» WORK REQUEST: Whenever the word "This" shows up in a line of the data, copy that line.

>>>>>

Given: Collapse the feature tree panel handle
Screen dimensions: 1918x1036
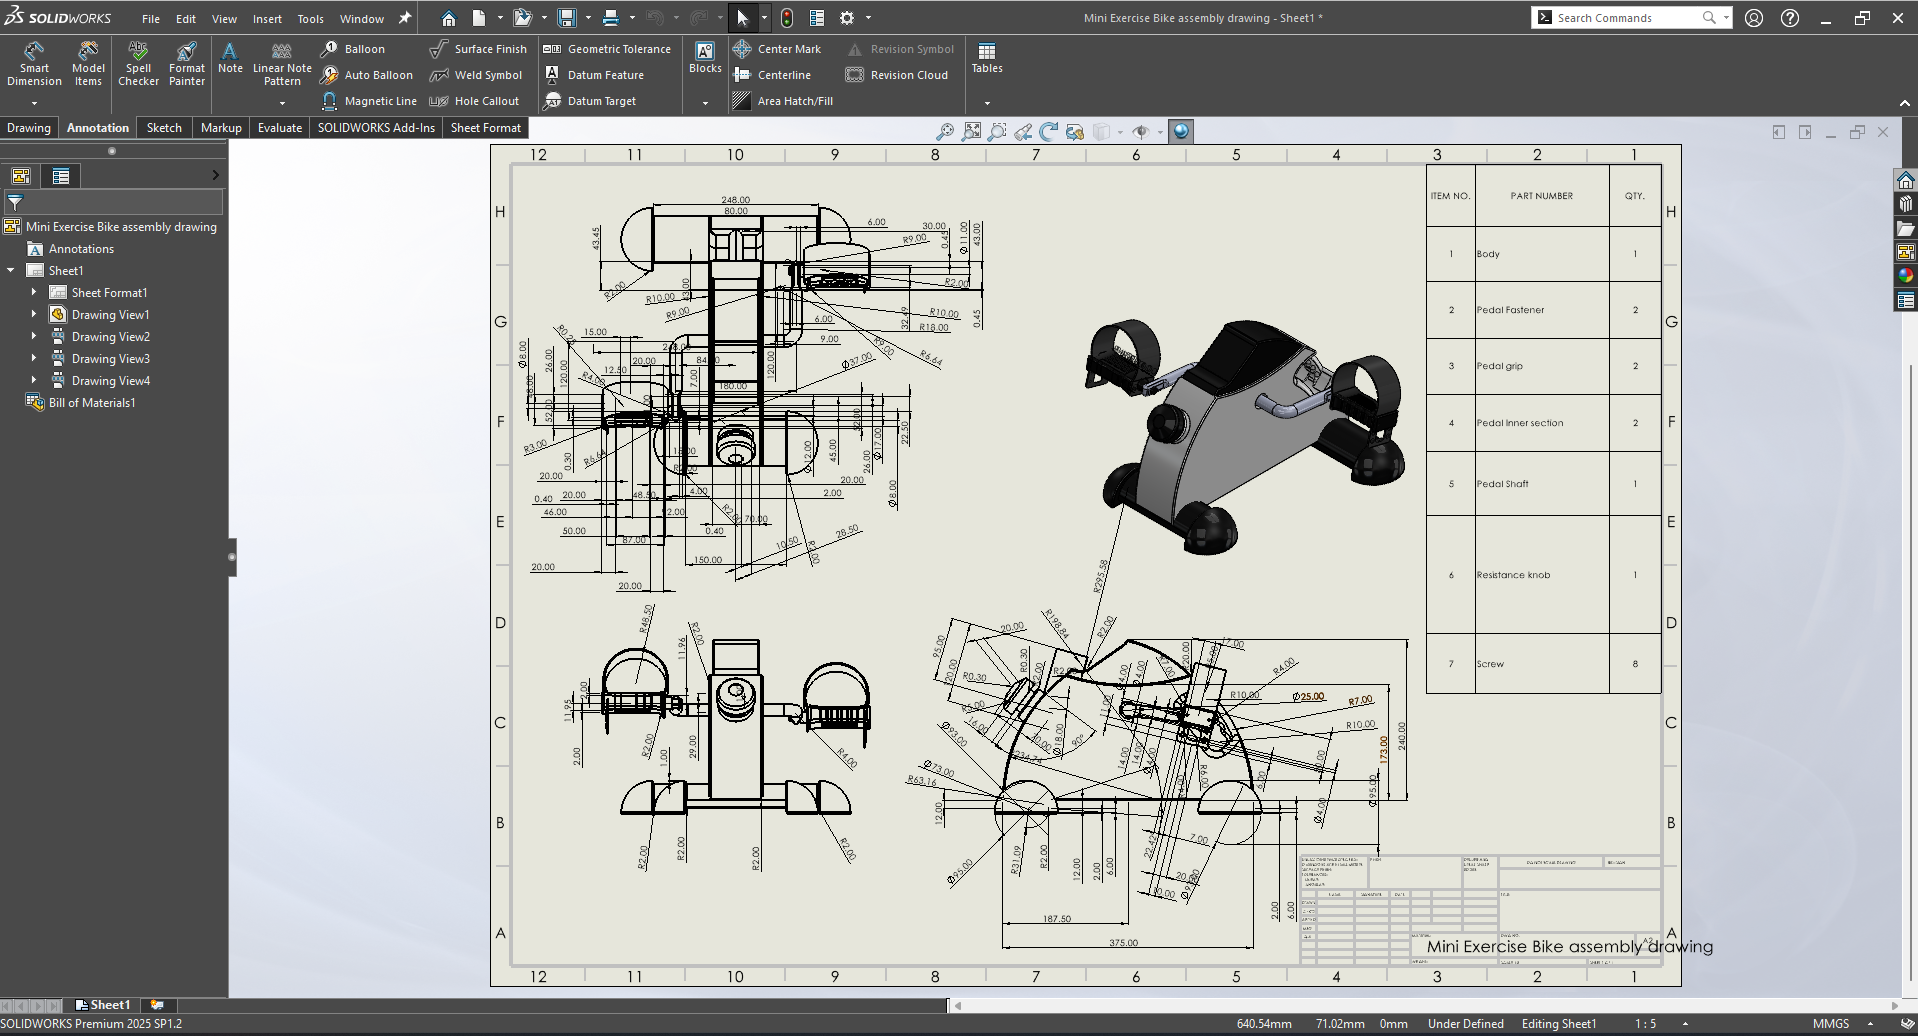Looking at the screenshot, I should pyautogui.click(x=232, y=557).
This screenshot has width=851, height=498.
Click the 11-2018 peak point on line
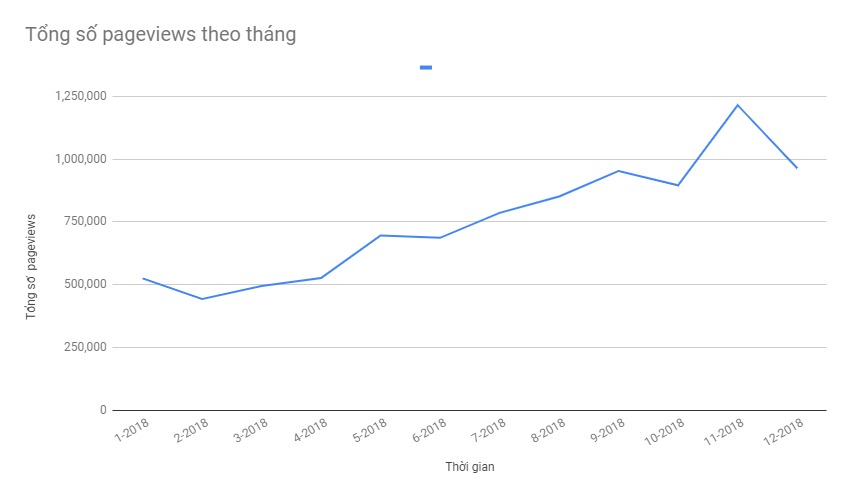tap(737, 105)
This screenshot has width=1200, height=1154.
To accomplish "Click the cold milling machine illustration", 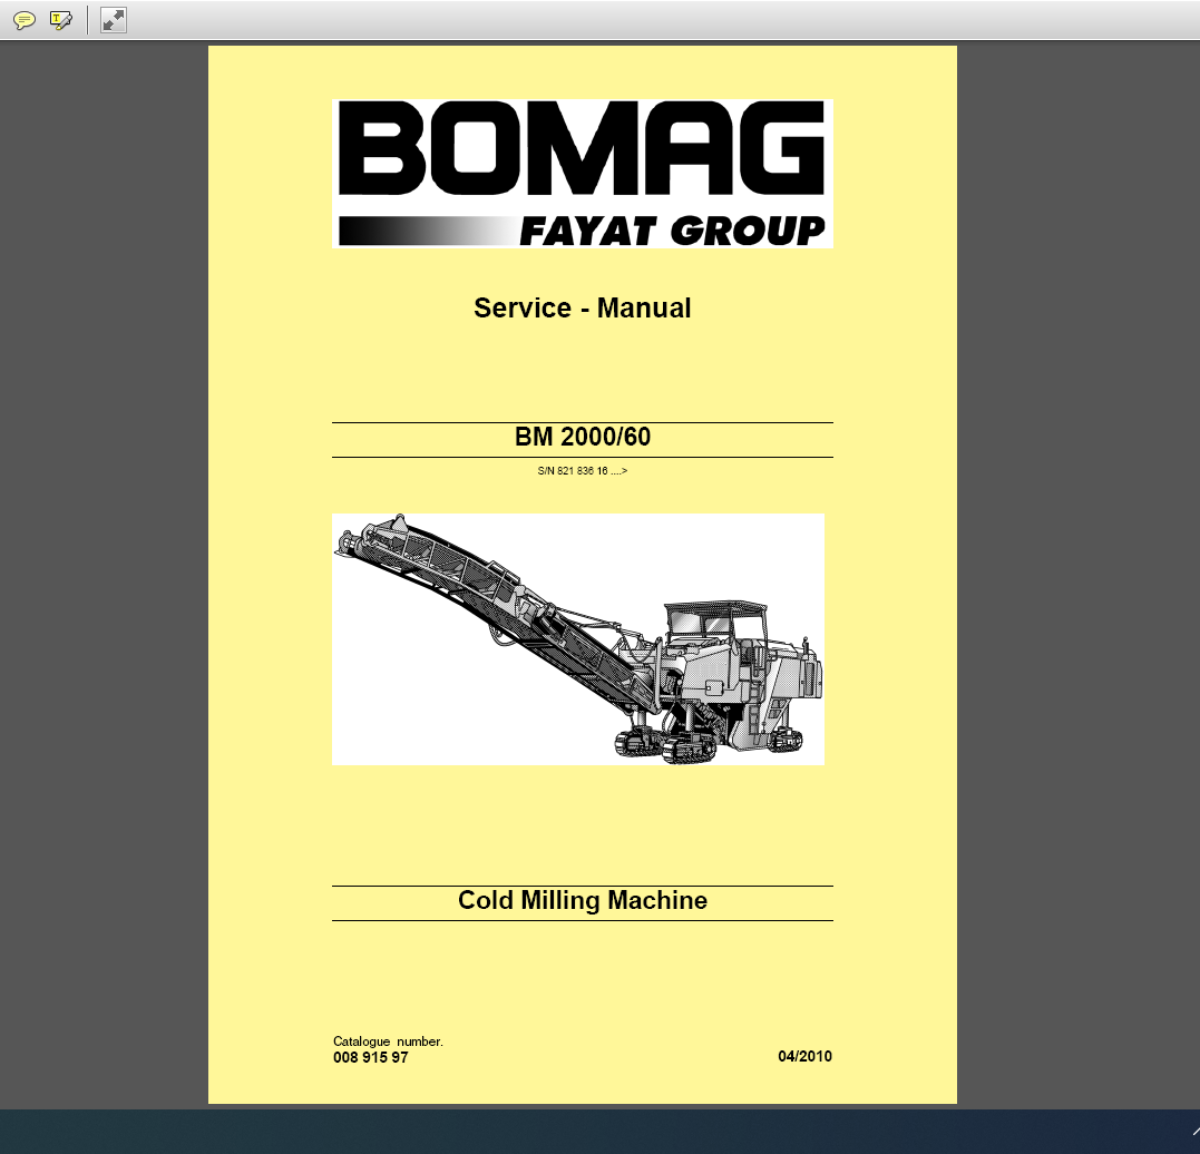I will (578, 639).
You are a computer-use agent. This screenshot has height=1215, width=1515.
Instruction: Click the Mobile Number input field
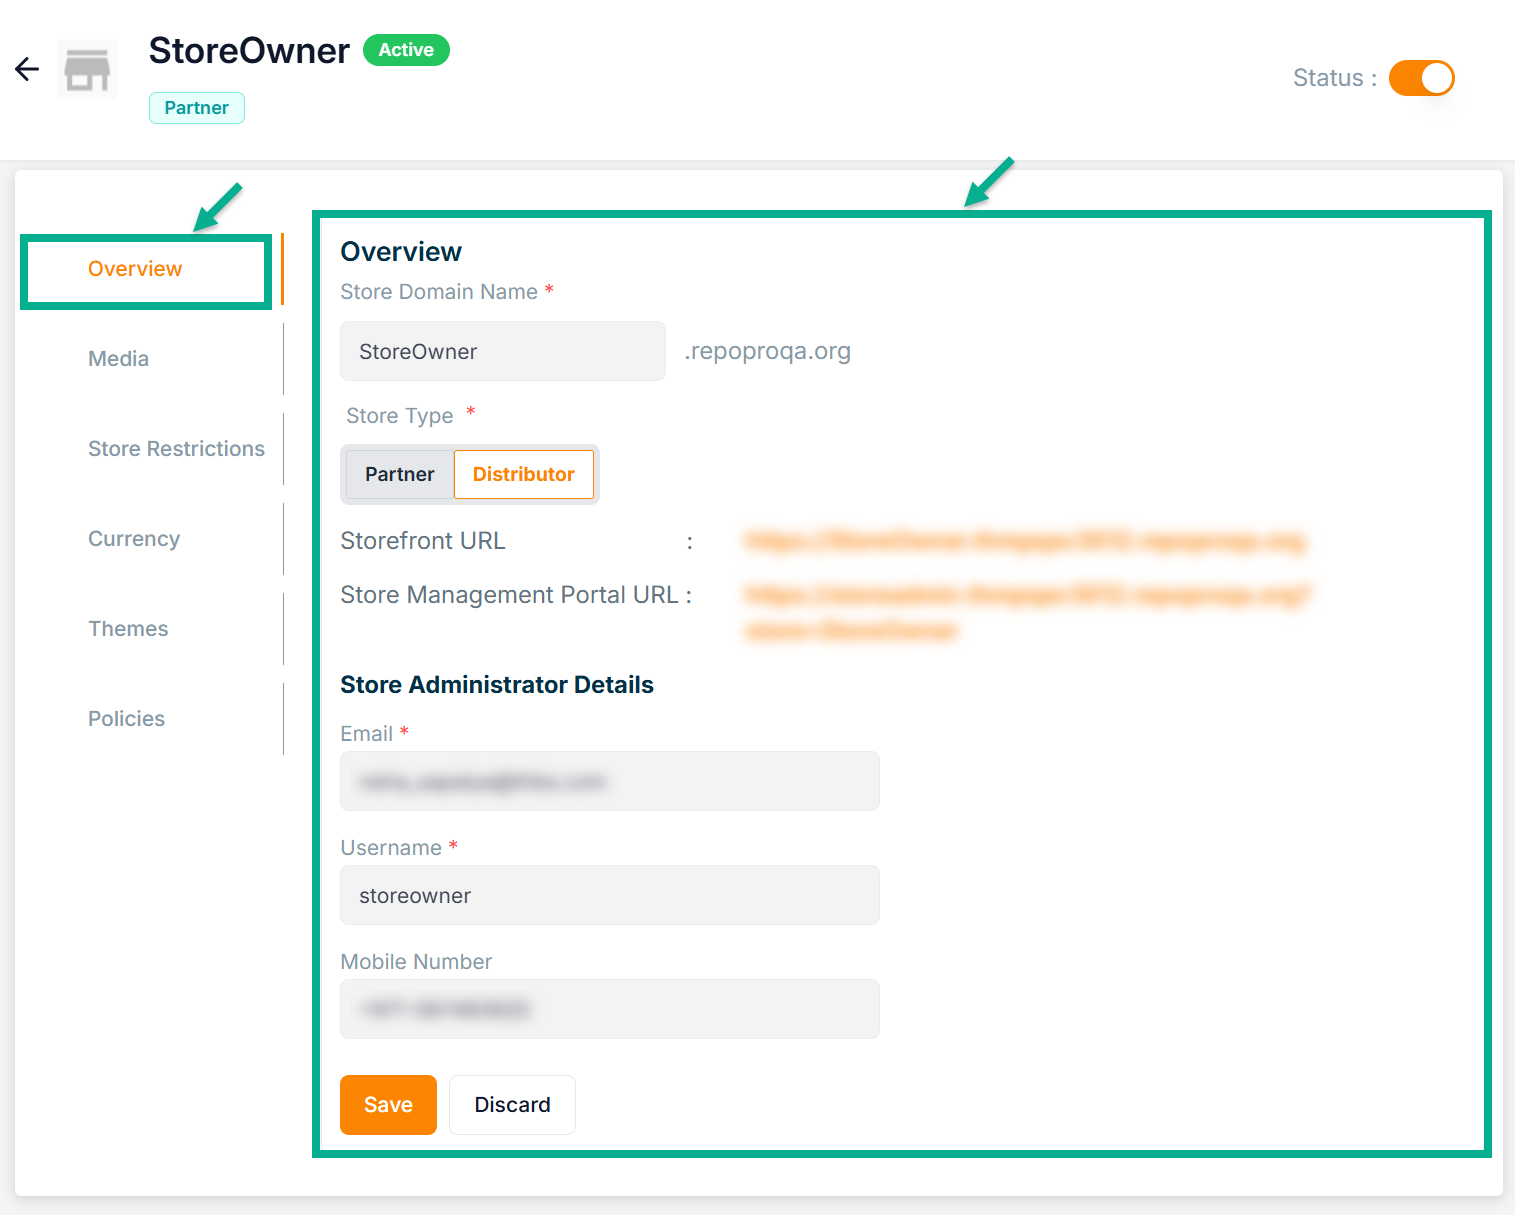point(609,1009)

<<<<<

» ANSWER:
This screenshot has width=851, height=498.
This screenshot has width=1200, height=1154.
You are a computer-use agent. This screenshot has height=1215, width=1515.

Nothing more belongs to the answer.